Y yo no pude ni levantar la cabeza. Tenía los ojos clavados en mis botines, que ni siquiera estaban sucios. Mi vieja enseguida se dio cuenta de mi angustia y la de mi viejo, y quiso cambiar de tema. Pero no hubo caso. Tal vez, ese fue el principio del fin, a sus expectativas, y también a las mías. Creo que los dos lo supimos con certeza aquella tarde de tragedia.
Sin querer pronuncié en voz alta la palabra “tragedia”. Clarita me miró, amagó a decirme algo, pero hizo otro silencio para que yo siga hablando, pero salí con otra cosa, le hice una gambeta, en términos futboleros, porque de eso todavía no me animo a contarle.
—Sí, es la pasión, y lo importante que es para mí jugar con amigos. Eso es un plus. Te puede sonar una exageración todo esto. Y mira que no te estoy contando todo porque vas a pensar que estoy completamente loco.
Luego de mi intervención quedamos mirándonos.
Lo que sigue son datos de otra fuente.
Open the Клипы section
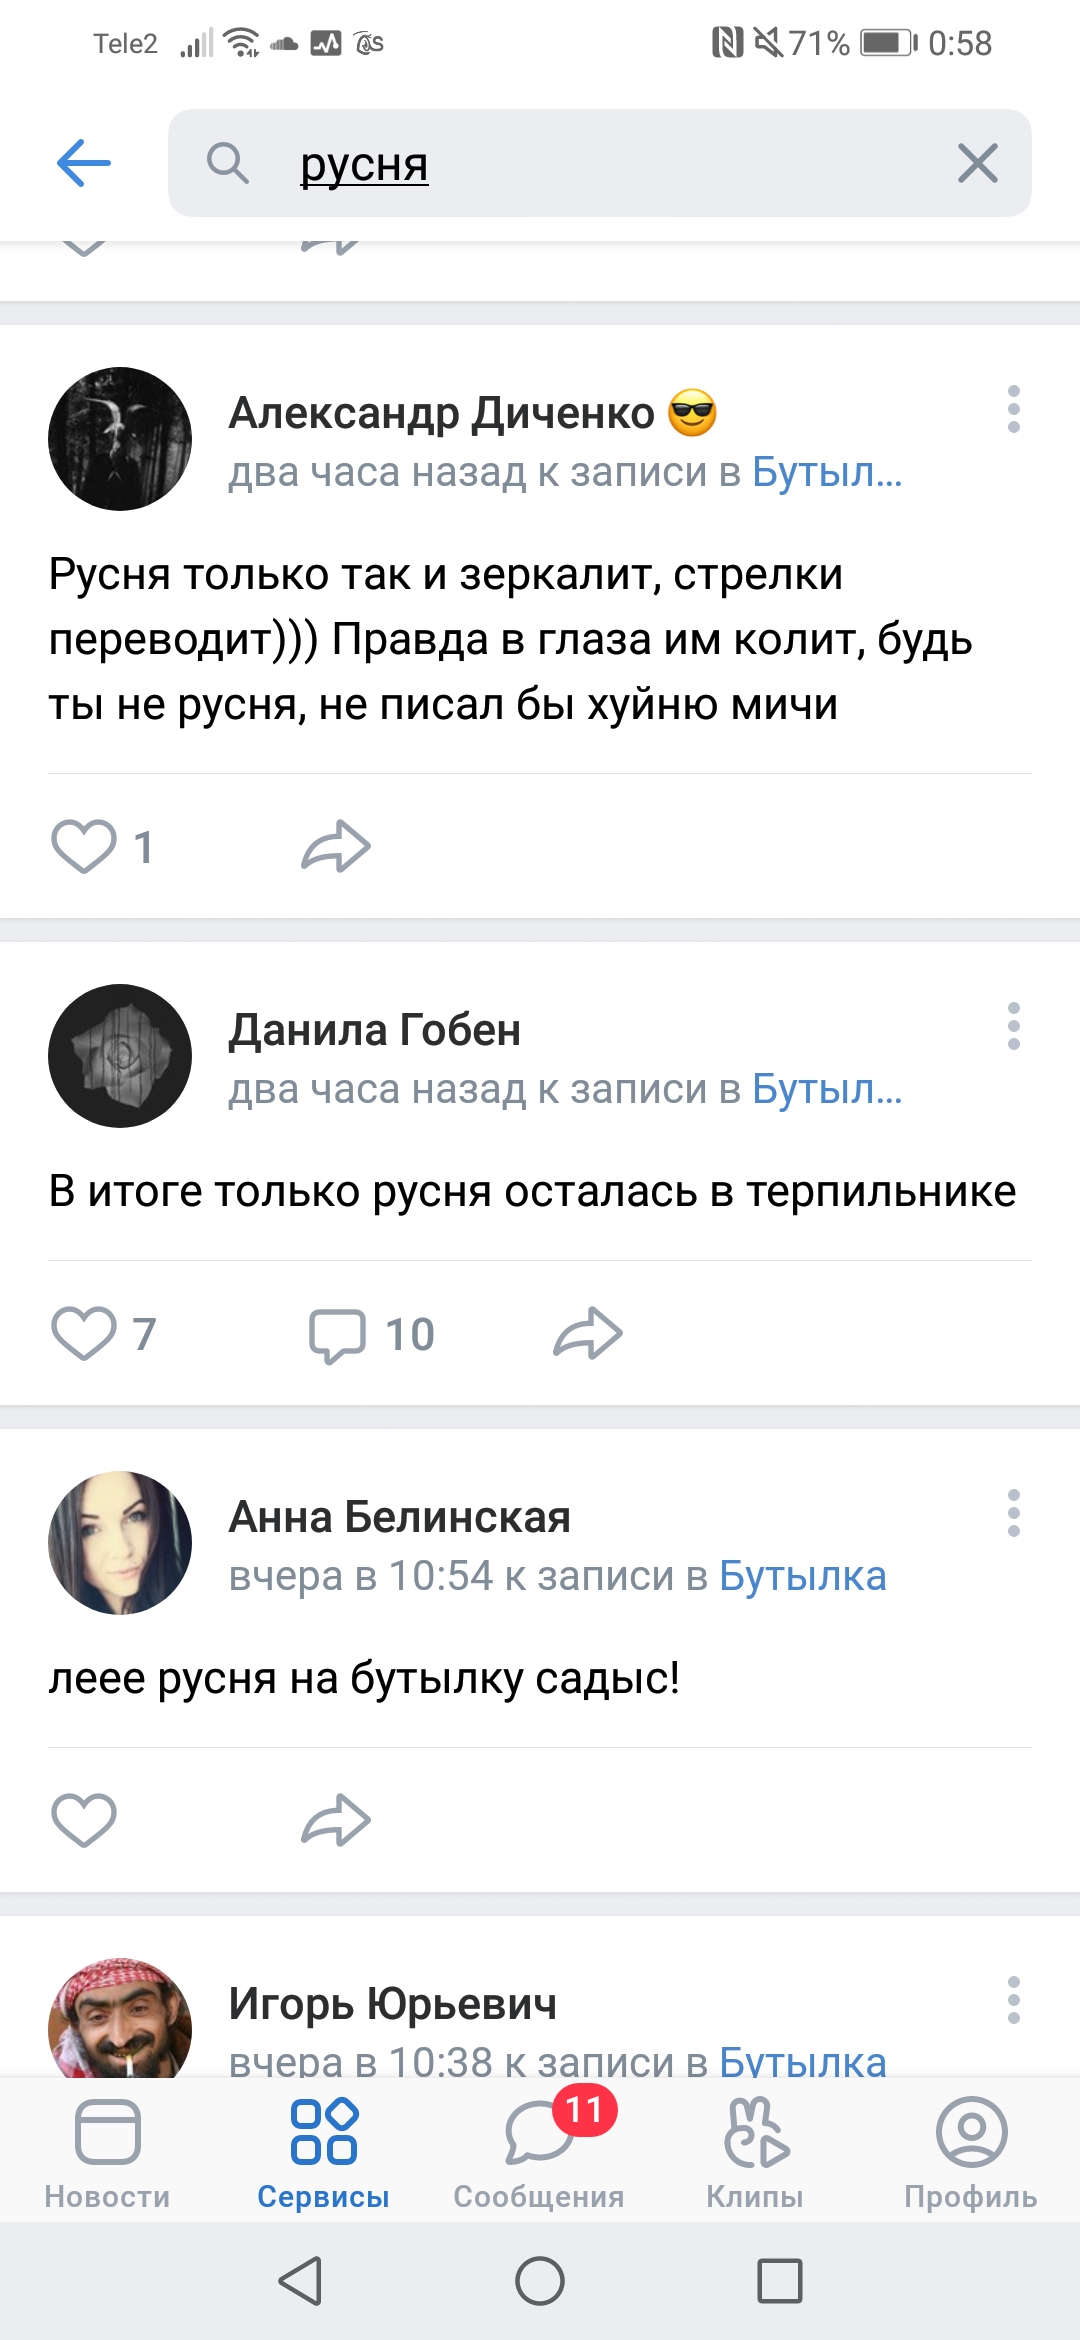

Escrutando cada gesto del otro con suma atención, como los ajedrecistas que esperan la jugada de su rival para desplegar la suya.
Y el argumento de lo que significa jugar con mis amigos no falta a la verdad, por supuesto que no, pero es sólo una parte de lo que me pasa. Seguro que Clarita lo sabe porque siguió callada, pienso que lo hace para que yo siga hablando y se me escape algo de todo lo que le oculto. A veces me molesta un poco esa actitud, quisiera que me cuente si ella siente la misma pasión por algo. Si se enoja seguido. O que me cuente si le gusta el fútbol o si juega otro deporte. O no sé, que deje de preguntarme cosas y observarme solamente. Creo que ella tiene ganas.
Cuando por fin Clarita se decidió a hablar, por un momento pensé que iba a develar todos esos misterios sobre ella que rondan en mi mente, pero me equivoqué.
—Cortamos acá, Sebastián… y aprovecho a decirte que a partir del próximo mes actualizo mis honorarios un 50 por ciento…
Y yo hice un gesto de suficiencia, como si la noticia no me importara. Y la verdad es que cuando me pasan este tipo de cosas no puedo evitar pensar que con lo que me sale una sesión pago todos los partidos que juego en un mes, y tal vez dos. Pero bueno, en algún otro lado tengo que descargarme, no sólo en la cancha.